Signalons également que les auteures sollicitées, et les termes ciblés dans l’ouvrage, traduisent un souci de diversifier les voix incluses au projet. Cette volonté se trouve signalée d’emblée dans l’introduction de l’ouvrage lorsque Zaccour et Lessard affirment inscrire leur démarche dans une « perspective féministe intersectionnelle » (p. 12). En effet, outre qu’elle affiche un sexisme patent, la langue française exhibe un racisme évident. Comme le mentionne Dalila Awada, auteure du chapitre sur le terme « Voile », l’islamophobie genrée se manifeste en partie par le langage (p. 222). Le poids et le choix des mots participent certainement à cette islamophobie décomplexée, mais c’est également la récurrence des discours et des opinions envers les musulmanes qui nourrit l’hostilité à leur égard. Ces procès publics, dit-elle, dérobent l’identité. Dans une réflexion analogue, Widia Larivière, auteure du chapitre sur le terme « Sauvagesses », affirme que les stéréotypes coloniaux et patriarcaux véhiculés par le langage font partie intégrante de l’identité de plusieurs femmes autochtones. Dans cette perspective, leur image se construit souvent par la mise en opposition de catégories stéréotypées telles « la princesse autochtone exotique » et « la sauvagesse » ou encore la « bonne Autochtone » et la « mauvaise Autochtone » (p. 189).

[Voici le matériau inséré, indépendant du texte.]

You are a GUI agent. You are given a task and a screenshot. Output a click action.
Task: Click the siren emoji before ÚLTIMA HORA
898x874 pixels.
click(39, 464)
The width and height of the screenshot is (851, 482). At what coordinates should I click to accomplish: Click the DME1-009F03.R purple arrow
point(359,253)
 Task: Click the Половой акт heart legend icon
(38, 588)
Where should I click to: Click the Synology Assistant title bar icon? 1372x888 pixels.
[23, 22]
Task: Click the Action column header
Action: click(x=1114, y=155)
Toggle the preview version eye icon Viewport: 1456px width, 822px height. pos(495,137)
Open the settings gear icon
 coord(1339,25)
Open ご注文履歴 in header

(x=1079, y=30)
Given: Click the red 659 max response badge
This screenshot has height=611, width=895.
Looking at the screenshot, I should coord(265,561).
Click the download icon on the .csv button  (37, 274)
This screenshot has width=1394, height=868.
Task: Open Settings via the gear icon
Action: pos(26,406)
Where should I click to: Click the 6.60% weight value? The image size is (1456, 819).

En plus d’un contenu riche et diversifié, la manière dont les auteures abordent celui-ci s’avère fort variée d’un chapitre à l’autre, certains textes ayant été parfois rédigés avec plus ou moins de profondeur. Or, cela ne nuit pas à l’ensemble de l’ouvrage. La pluralité des approches nous semble, au contraire, souhaitable et constitue l’une des forces de l’ouvrage. Elle témoigne du degré de marge de manoeuvre octroyée aux auteures, mais s’inscrit aussi en toute cohérence avec l’esprit qui anime le public auquel se destine l’ouvrage. La question du sexisme ordinaire qui passe par la langue aurait cependant avantage à toucher le lectorat le plus vaste possible.

Présentant une analyse fouillée d’une langue qui fait mal aux femmes et qui participe à une normalisation de la violence à leur égard d’une manière bien plus insidieuse qu’elle ne le laisse parfois voir, cet ouvrage se révèle en effet un outil pédagogique idéal pour un vaste public plus ou moins outillé sur ces questions. À travers les pages de l’ouvrage, l’action de mesurer davantage le poids des termes employés lorsqu’on s’exprime ou lorsqu’on écrit prend la forme d’une démarche de résistance au sexisme ordinaire. En ce sens, l’ouvrage de Zaccour et Lessard ouvre un dialogue engageant qui autorise très certainement la réflexion de son lectorat. Outre la dénonciation d’une situation, il propose des solutions en vue de retrouver la dignité d’une langue qui a trop longtemps tenu à l’écart les femmes. Une réalité qui est encore plus visible pour les femmes racisées ou membres de la diversité sexuelle et de genre (voir les textes de Dalila Awada, de Widia Larivière et d’Ashley Paré).

Dans son intention de conscientiser les lectrices et les lecteurs à l’idée que la langue française foisonne d’expressions qui entravent la possibilité de rendre compte directement des réalités vécues par les femmes, le projet porté par l’ouvrage ne saurait – et ne doit pas – laisser personne dans l’indifférence.